New Read Aloud volunteers in these two counties join those already serving in 28 additional West Virginia counties, all striving to motivate the next generation of West Virginians to want to read.

According to Vanessa Harlow, director of Elementary Education and Federal Programs for Grant County Schools and Grant County chapter president, their chapter already has 30 readers actively serving 35 classrooms in three Grant County elementary schools. Harlow noted the important role Read Aloud West Virginia plays by encouraging community involvement to promote a love of reading to students.

Ohio County Read Aloud Board President Melanie Riddle noted her chapter began meeting monthly this fall and plans to train their first set of volunteers this spring.
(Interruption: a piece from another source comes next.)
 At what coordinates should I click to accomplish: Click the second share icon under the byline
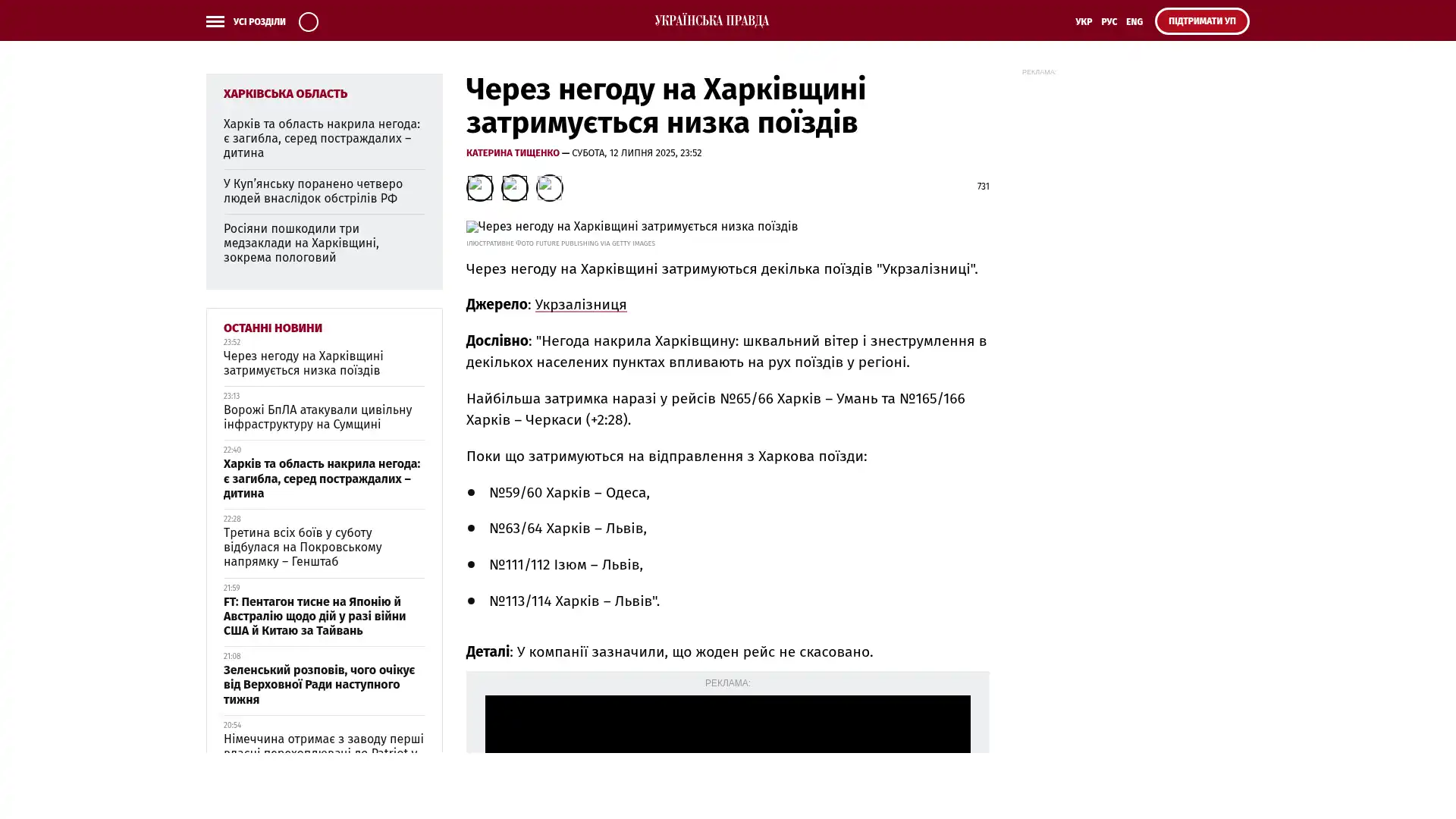coord(514,187)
“The addition of chapters in Grant and Ohio counties brings Read Aloud’s presence in West Virginia to 30 counties in our 30th year,” said Read Aloud West Virginia Executive Director Mary Kay Bond. “It’s an exciting milestone! We are extremely grateful to Vanessa and Melanie for their efforts and leadership.”

For more information about starting a new chapter in a West Virginia county not being served currently by Read Aloud, please contact the Read Aloud office at (304) 345-5212 or readaloud@frontier.com.

Lesley McCallister is a Read Aloud supporter, volunteer and newsletter contributor and a freelance journalist.

BB&T West Virginia Foundation continues to support Read Aloud Book Distribution programs

By Melody Simpson

The BB&T West Virginia Foundation has awarded Read Aloud a $2,500 grant to support book distribution programs throughout the state. BB&T has provided similar financial support for several years now, and we are grateful for the role they continue to play in helping Read Aloud maintain and expand its book distribution programs.

While West Virginia’s eighth grade reading scores still lag behind the national average, in 2015 they were the only state scores in the country to show a significant improvement, according to data released by the U.S. Department of Education in October 2015. However, too many West Virginia children lack access to the tools they need to succeed in school and in life, and books are one of the most important tools required for raising a generation of learners.

Read Aloud has several book distribution programs designed to address this need, including Snuggle and Read (preschool children and families), Reading Round-ups (kindergarten enrollment), Food for Thought (elementary schools), a summer reading pilot program, and even prison workshops and book clubs (to encourage adult inmates to develop reading habits and read to their children).

Thank you, BB&T, for supporting these programs and helping us put books into the hands, and homes, of West Virginia children!